On Wednesday, ahead of the US Fed rate hike, the Reserve Bank of India (RBI) unanimously voted to increase the repo rate by 40 basis points to 4.40 per cent, as it continues with the accommodative policy stance to mitigate India’s inflation trajectory. The repo rate now stands at 4.40 per cent. This surprise hike has left the market bleeding with Sensex nosediving below the 56,000 mark and Nifty closing below 16,700.
The Monetary Policy Committee, however, has decided to focus on withdrawal of accommodation while remaining accommodative. The objective is to keep the inflation within target while supporting growth. Since May 2020, the RBI had not changed the repo rate. The last repo rate hike was recorded in August 2018.

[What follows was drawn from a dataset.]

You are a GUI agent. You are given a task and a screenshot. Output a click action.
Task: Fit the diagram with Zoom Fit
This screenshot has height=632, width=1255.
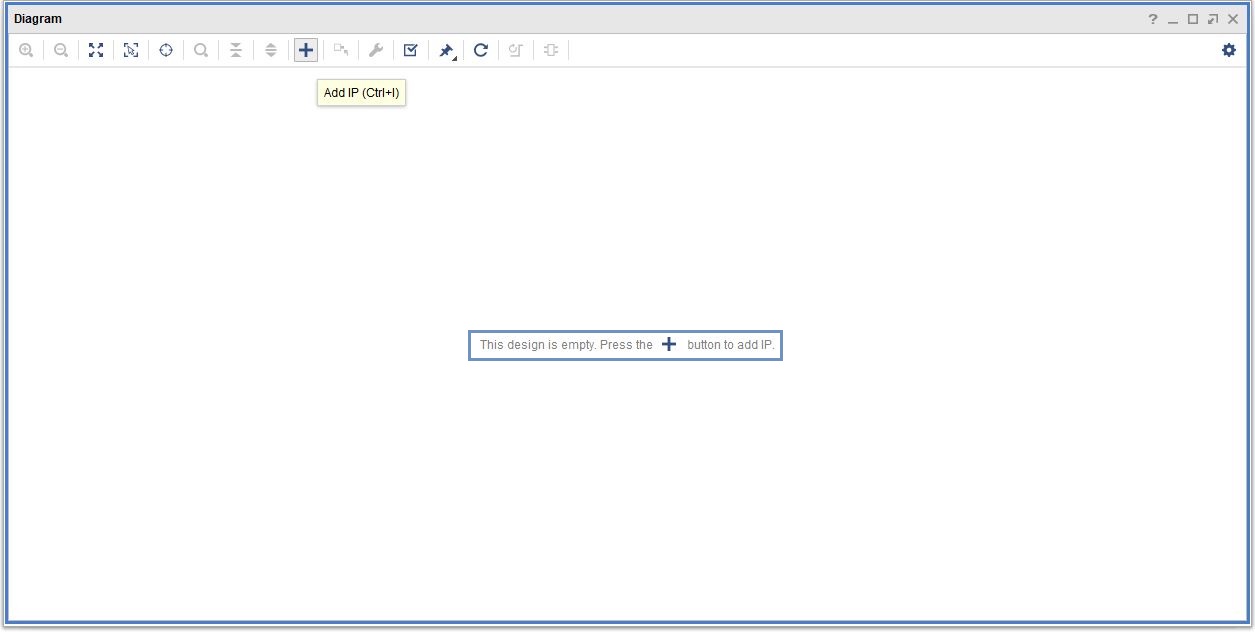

According to RBI’s announcements, the hike has been implemented with immediate effect. Additionally, the Cash Reserve Ratio (CRR) has also been hiked by 50 bps that will further increase pressure on interest rates. The borrowers are advised to prepare for an increased EMI burden and FD investors can hope for better returns on new FDs. The hike could also lead to a start of an interest rate hike cycle.
Whenever the interest rate cycle makes a U-turn from bottom, it typically increases the short to medium term interest rates. Subsequently, a longer time is taken as far as the long-term interest rate is concerned. Thus, the bank FD depositors are advised to lock deposits for a longer term at a prevalent lower rate and wait till the deposit rates rises again, and if someone is planning to book an FD now, it is better to choose a shorter tenure so that they are not locked on lower rate for a long time.
Consequently, the hike in the repo rate would also show its impact on loan borrowers as the repo rate will soon begin translating into higher lending rates for both new as well as existing borrowers. If someone is planning to take a loan, it is better to take it as soon as possible as the hiked repo rate would lead to an eventual hike in loan interest rates as well.